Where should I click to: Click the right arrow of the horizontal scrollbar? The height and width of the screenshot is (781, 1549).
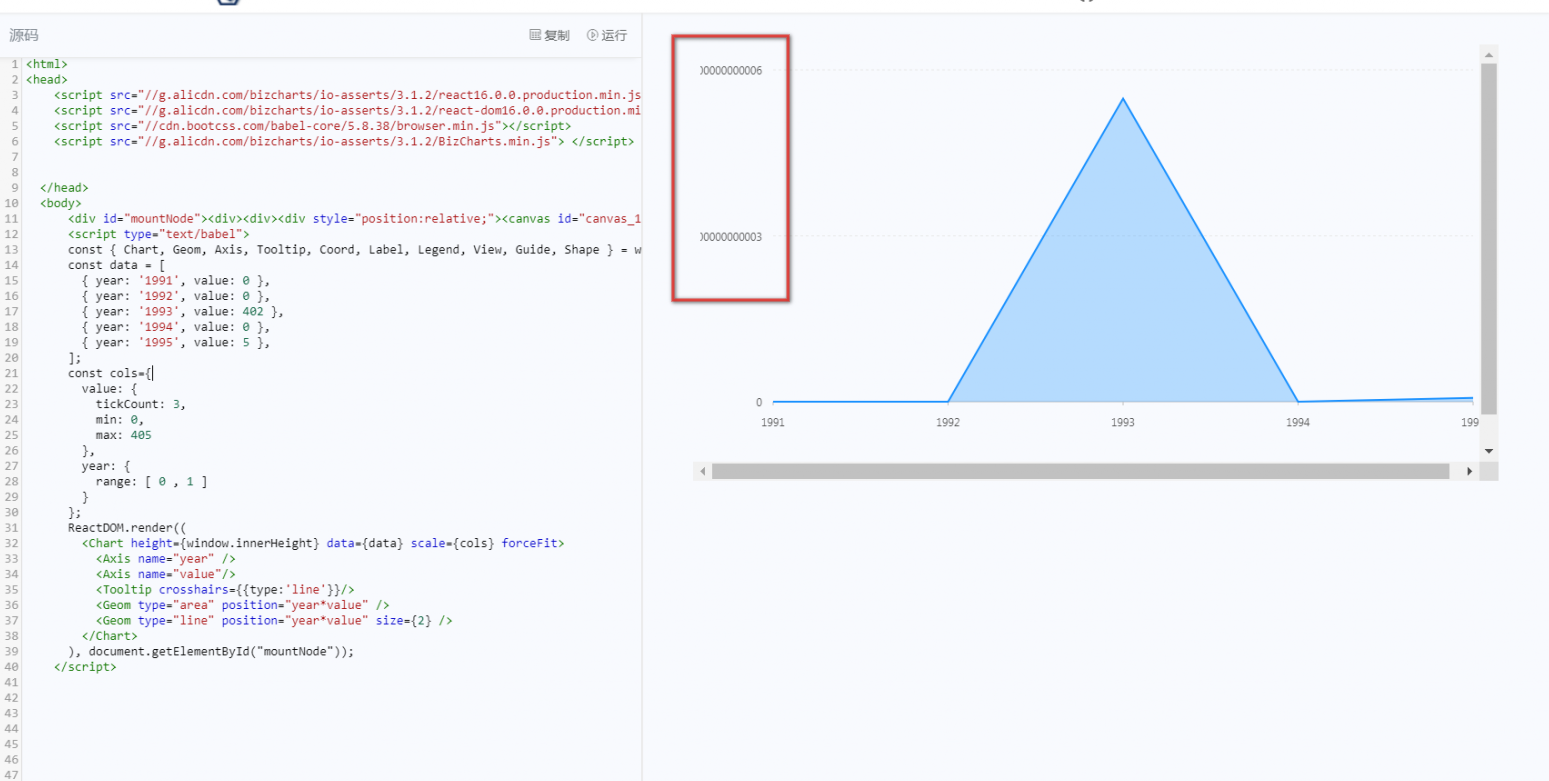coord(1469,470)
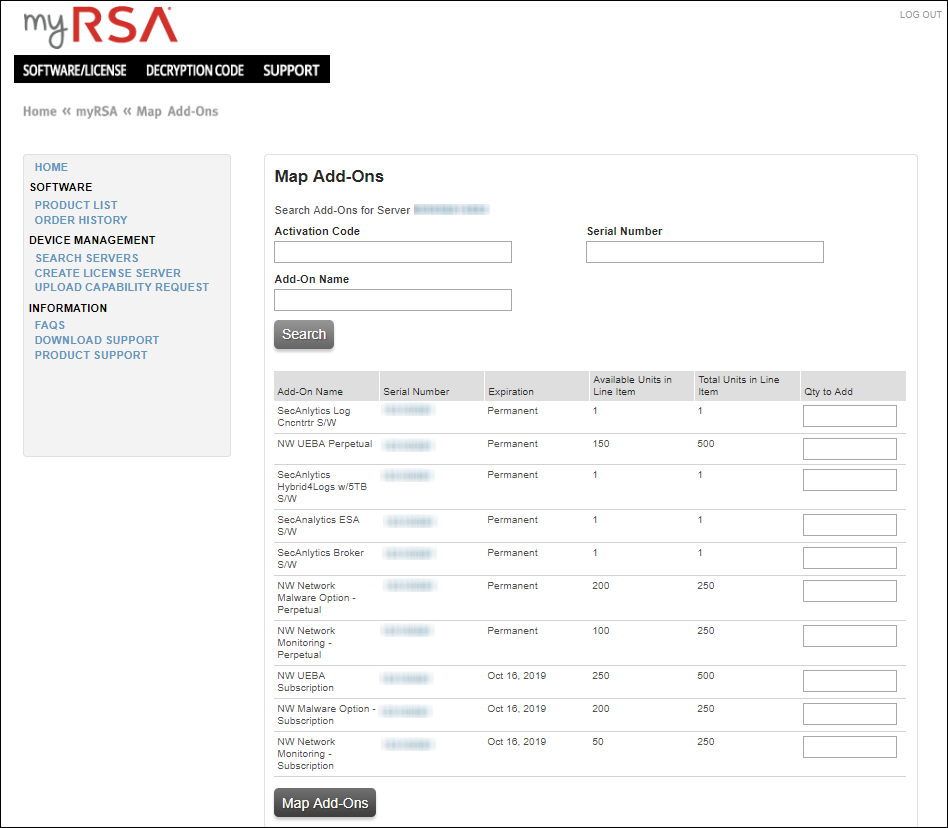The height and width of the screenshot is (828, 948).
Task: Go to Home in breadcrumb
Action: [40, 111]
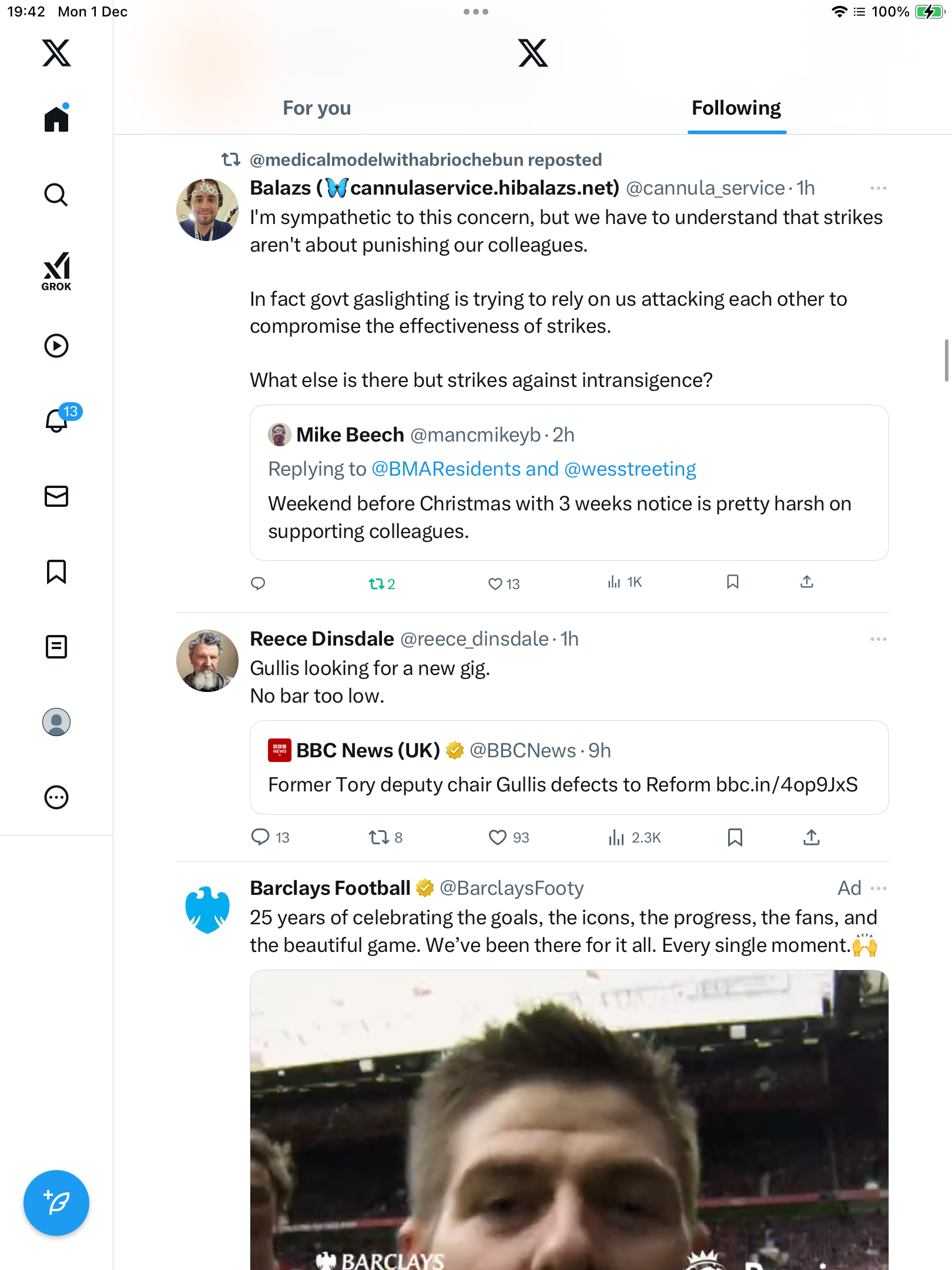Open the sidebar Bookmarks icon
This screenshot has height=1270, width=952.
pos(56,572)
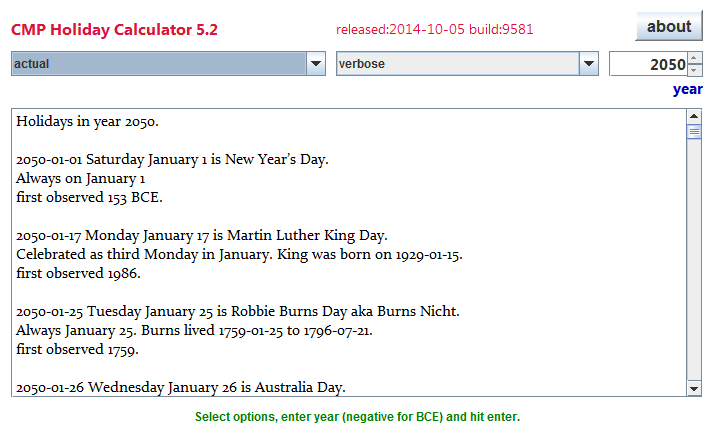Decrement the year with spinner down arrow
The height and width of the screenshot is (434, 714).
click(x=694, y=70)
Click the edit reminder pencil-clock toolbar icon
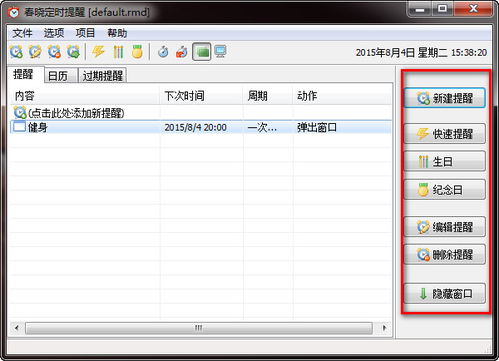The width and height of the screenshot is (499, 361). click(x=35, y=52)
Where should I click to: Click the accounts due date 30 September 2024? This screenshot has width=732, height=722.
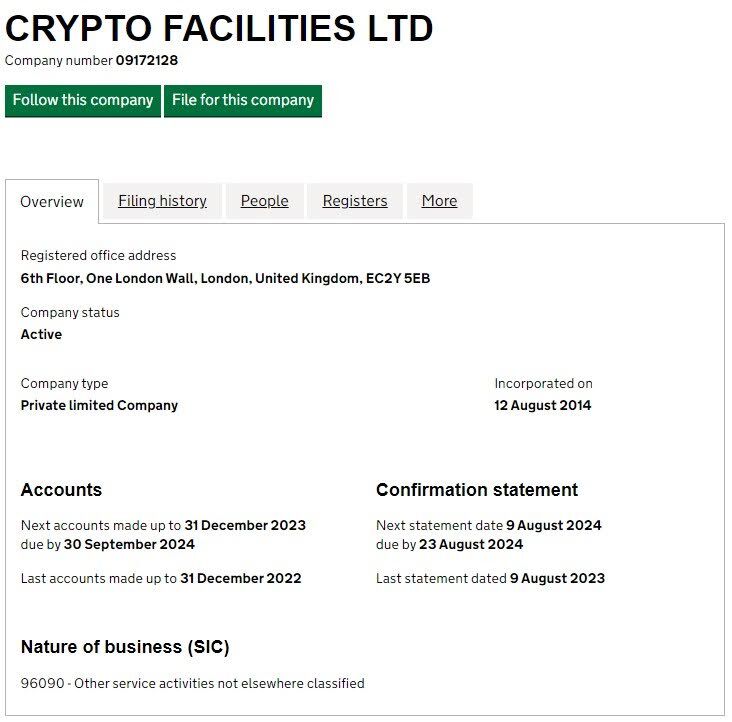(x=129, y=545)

(TASK BRIEF): None of the pictures belong in the copy. Write out exactly the lines from the line that holds "Click the edit" through the last line of the listing above, both ends included.

(EXERCISE RESPONSE):
Click the edit reminder pencil-clock toolbar icon
The width and height of the screenshot is (499, 361). click(x=35, y=52)
Where should I click to: Click the accounts due date 30 September 2024? This screenshot has width=732, height=722.
(x=129, y=545)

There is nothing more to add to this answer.